Listed entries:
################

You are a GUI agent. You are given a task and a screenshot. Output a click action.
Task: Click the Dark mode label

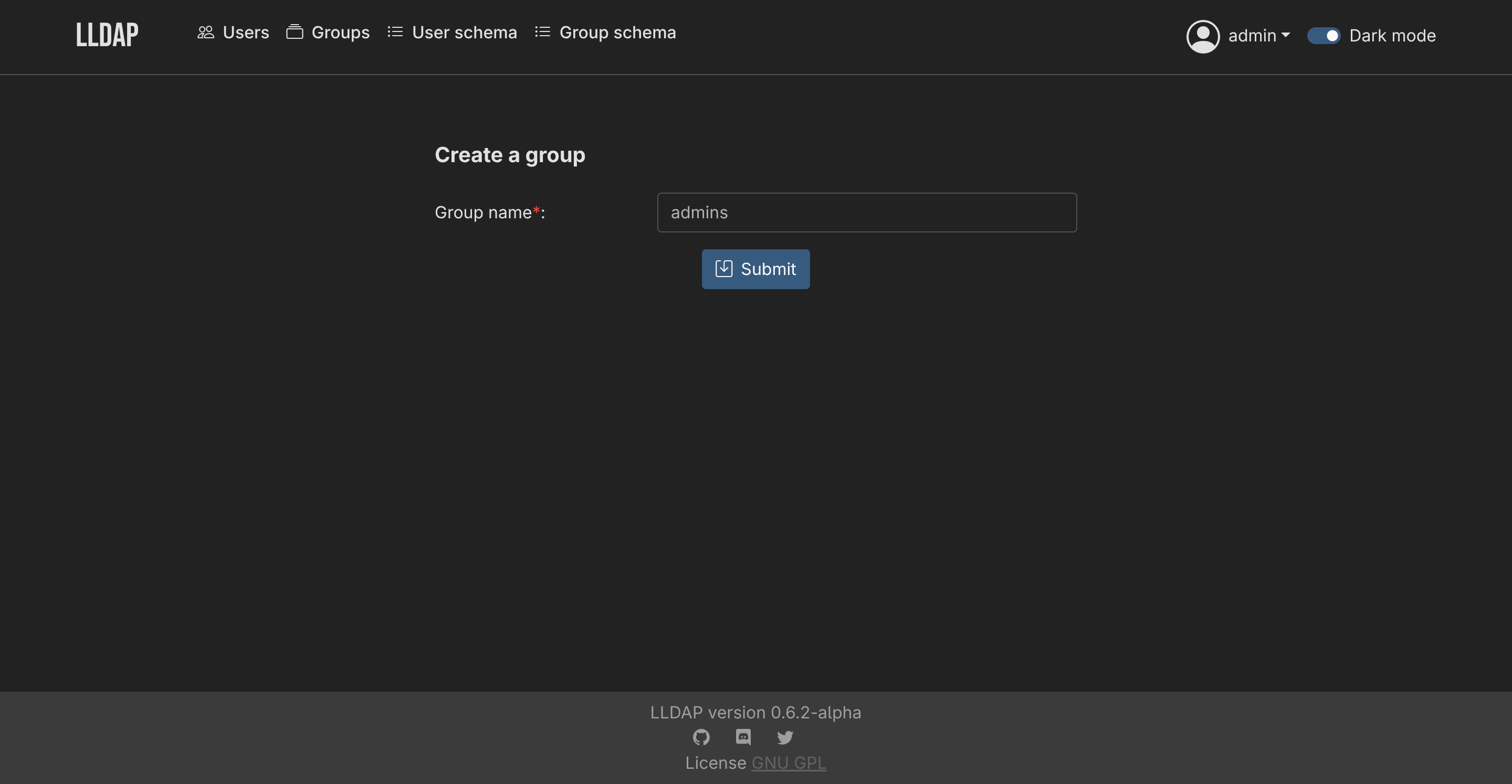coord(1393,35)
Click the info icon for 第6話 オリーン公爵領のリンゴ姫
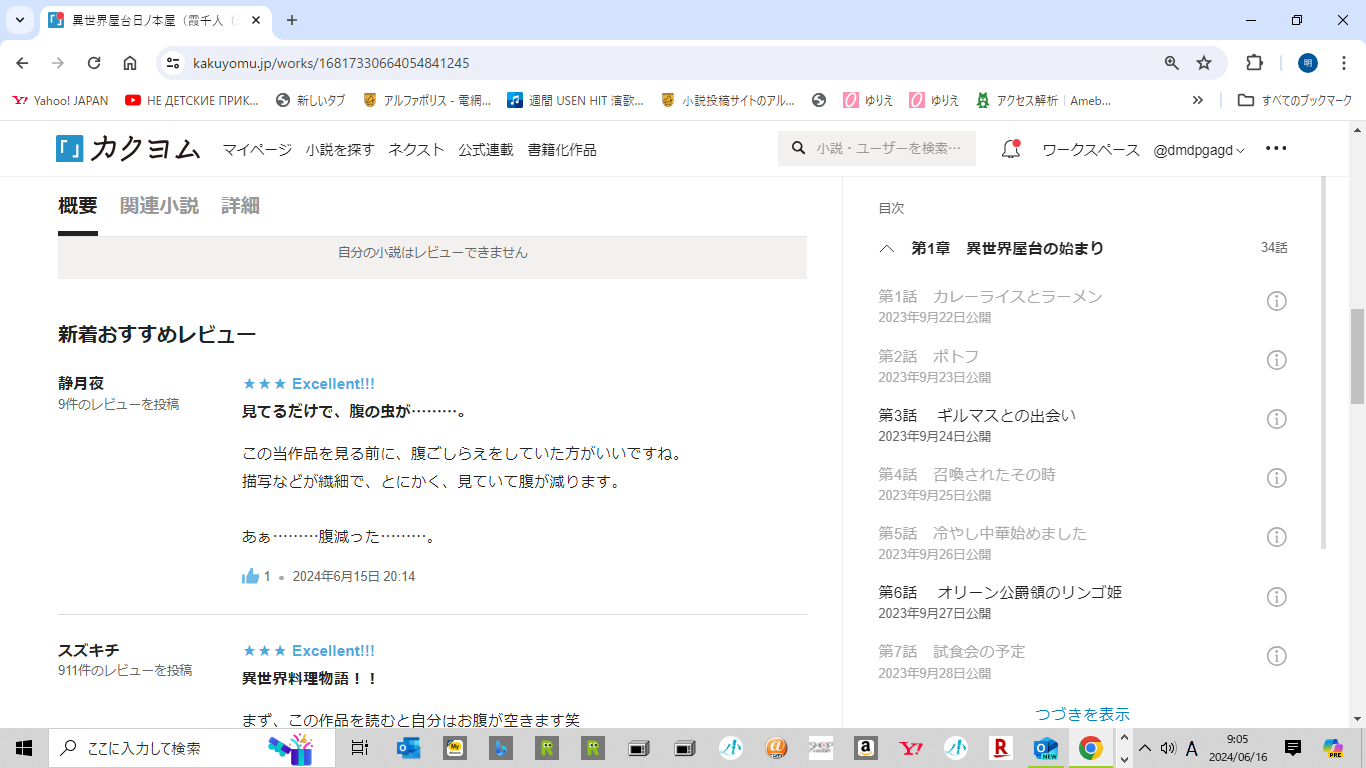 click(1276, 597)
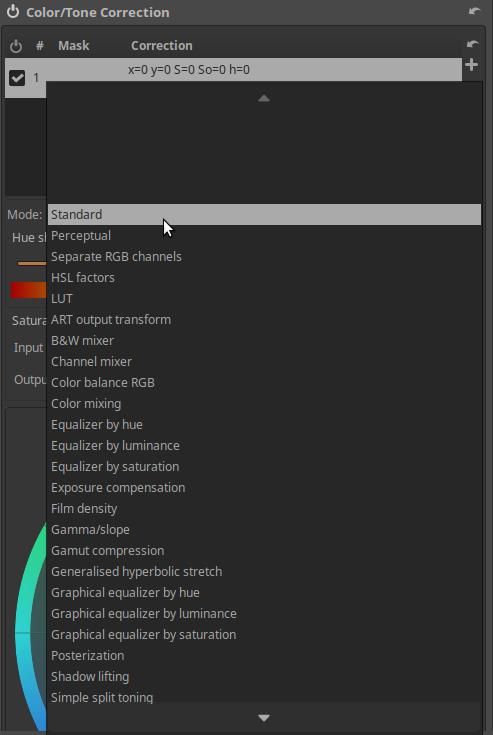
Task: Select HSL factors from the mode list
Action: tap(264, 278)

################

Written instruction: Copy out every line of the records above word for word, omitting the pictures.

Output below:
You are a GUI agent. You are given a task and a screenshot. Output a click action.
Task: Click the Dark mode label

coord(1393,35)
Click the info icon for 第6話 オリーン公爵領のリンゴ姫
 click(1276, 597)
Task: Select HSL factors from the mode list
Action: tap(264, 278)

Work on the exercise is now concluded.